In the hypothetical phase diagram for metals A and B, we identify the congruent melting points for specific intermetallic compounds that form between A and B. During the phase diagram construction, congruent melting points are plotted and connected to form what are commonly referred to as congruent melting lines. These lines shape the phase diagram and help to define regions of solid and liquid phases. The exercise identifies two congruent melting points at different temperatures and compositions, reflecting the presence of stable intermetallic compounds with singular melting points.

Intermetallic Compounds

Intermetallic compounds are complex structures formed by two or more metallic elements, which exhibit specific stoichiometry and often distinct crystal structures. They are typically characterized by their rigidity, brittleness, and high melting points. In phase diagrams, these compounds often show up as vertical lines or narrow regions, reflecting the precise compositions at which they exist.

Since intermetallic compounds have a defined composition, such as AB or AB2, they are represented by single points on a temperature-composition phase diagram if they melt congruently. If they exhibit a range of compositions, they will appear as a line or a small area. In our exercise, two intermetallic compounds, AB and AB2, are identified. Their importance in the phase diagram stems from their structural and functional properties that can be exploited in various industrial applications. These points are plotted and connected to guide the bound between the different solid phases and the single phase regions.

Solubility Data

Solubility data reflects the maximum amount of one component that can be dissolved in another to form a solution at a particular temperature. In the context of a phase diagram, this data helps to map out the solid solution regions, where one metal is dissolved in another, forming a single-phase solid solution.
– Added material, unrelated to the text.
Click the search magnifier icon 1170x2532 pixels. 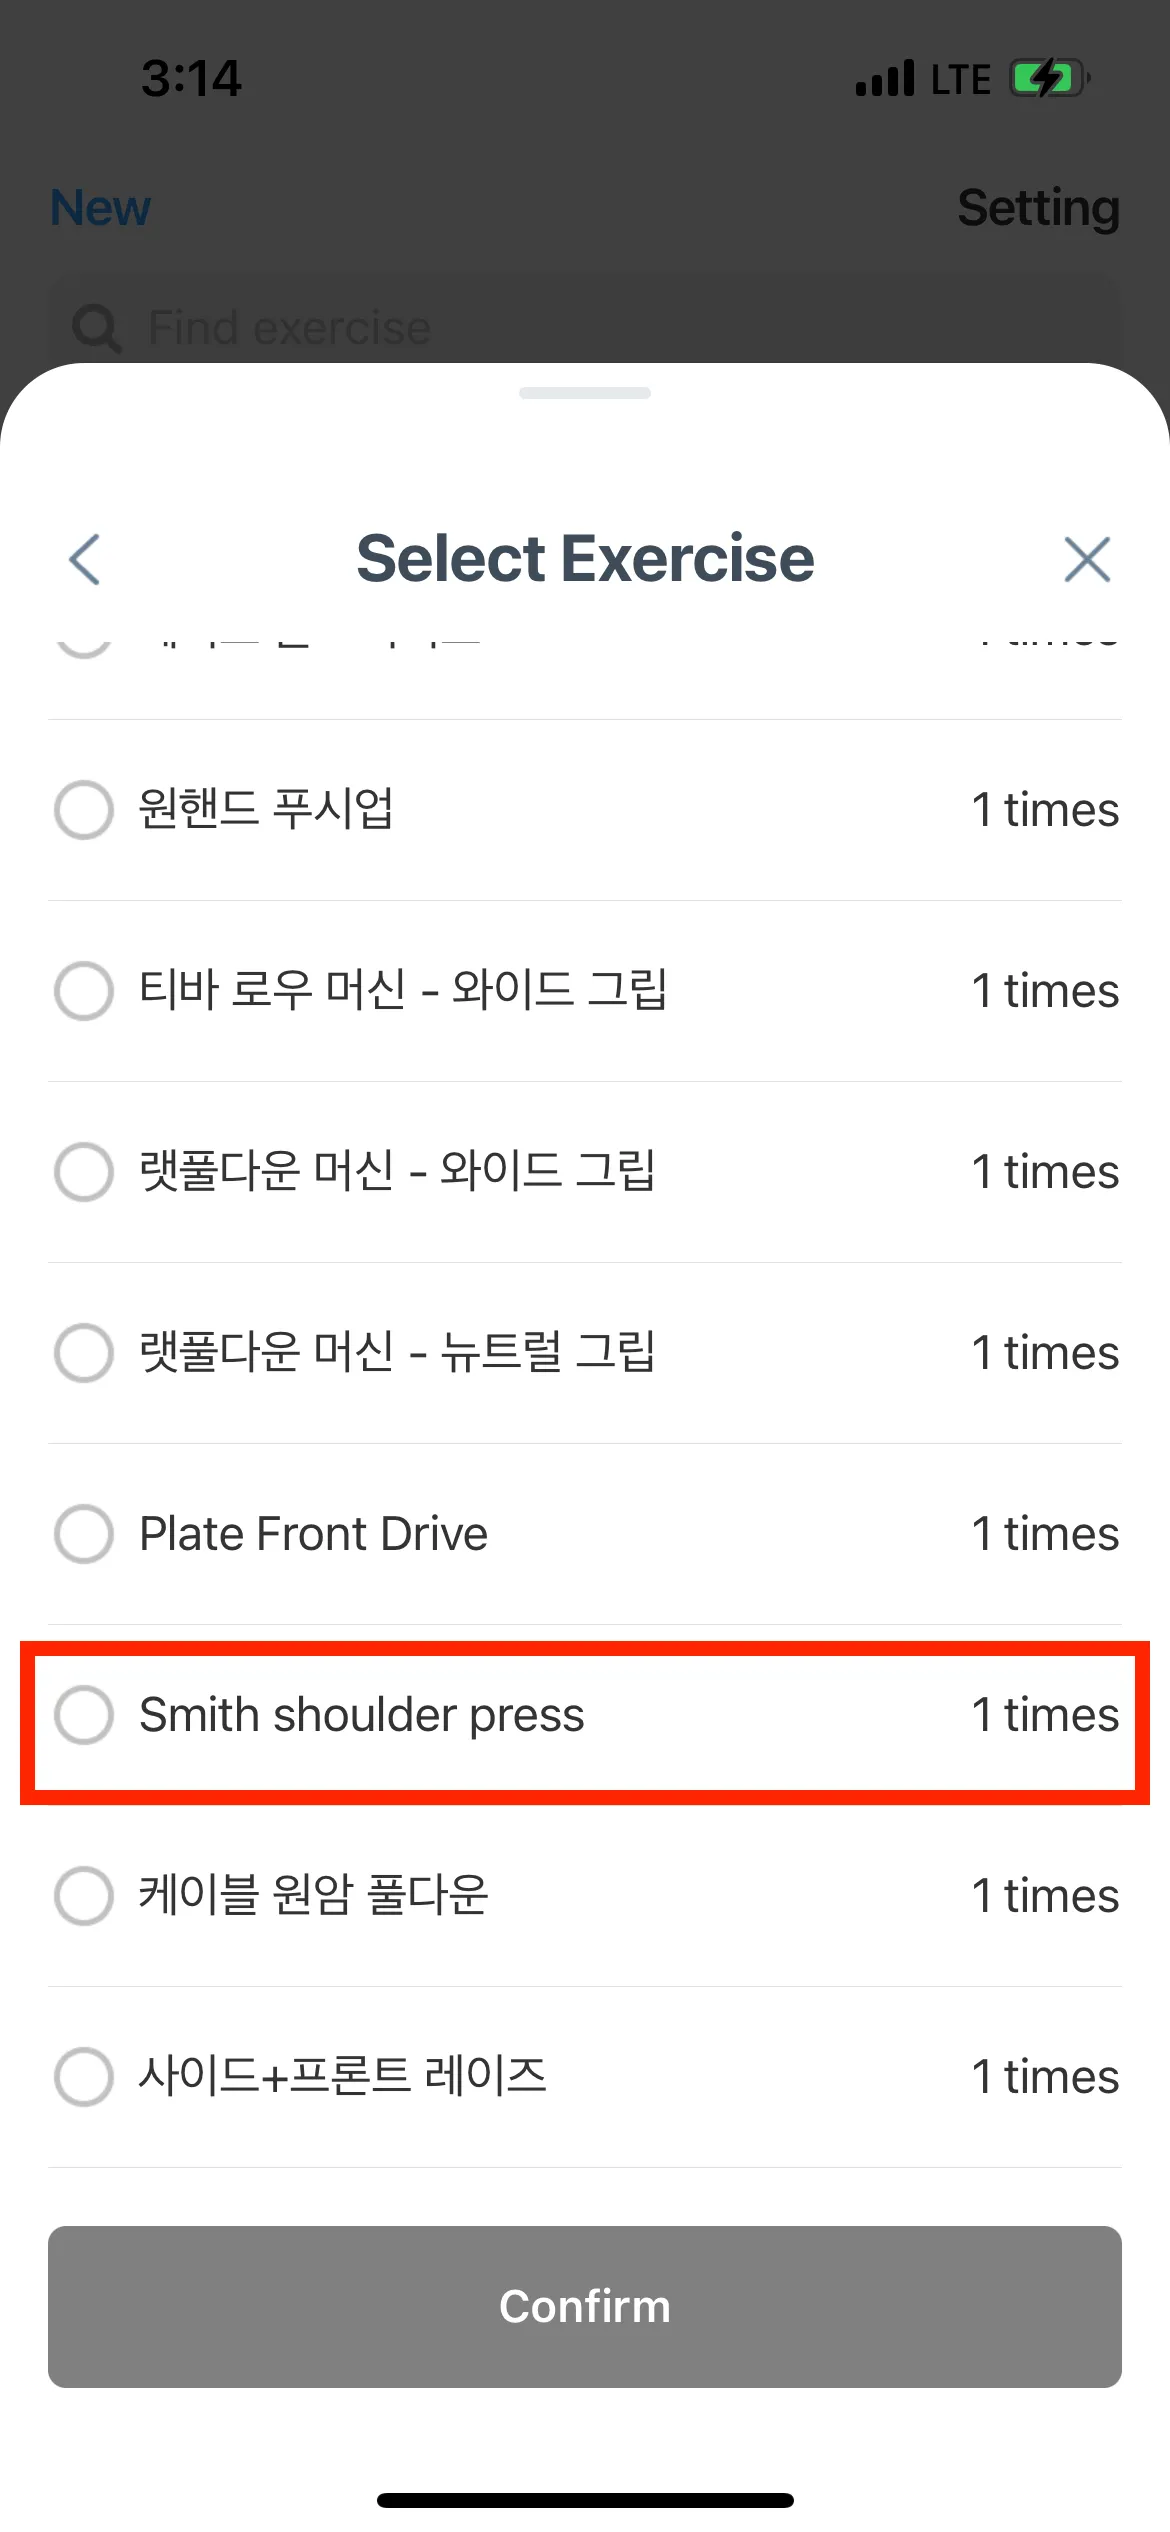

The solubility limit is depicted as a curve on the phase diagram, often referred to as the solvus line.

When constructing the hypothetical phase diagram for metals A and B, the solubility data provides critical points that must be plotted. For instance, the solubility of metal A in metal B at 600°C and 700°C forms the basis for delineating the solid solution regions and the remaining phases of the diagram. Understanding solubility trends is important for material scientists and engineers, as these have direct implications for alloy design and processing conditions, like heat treatments.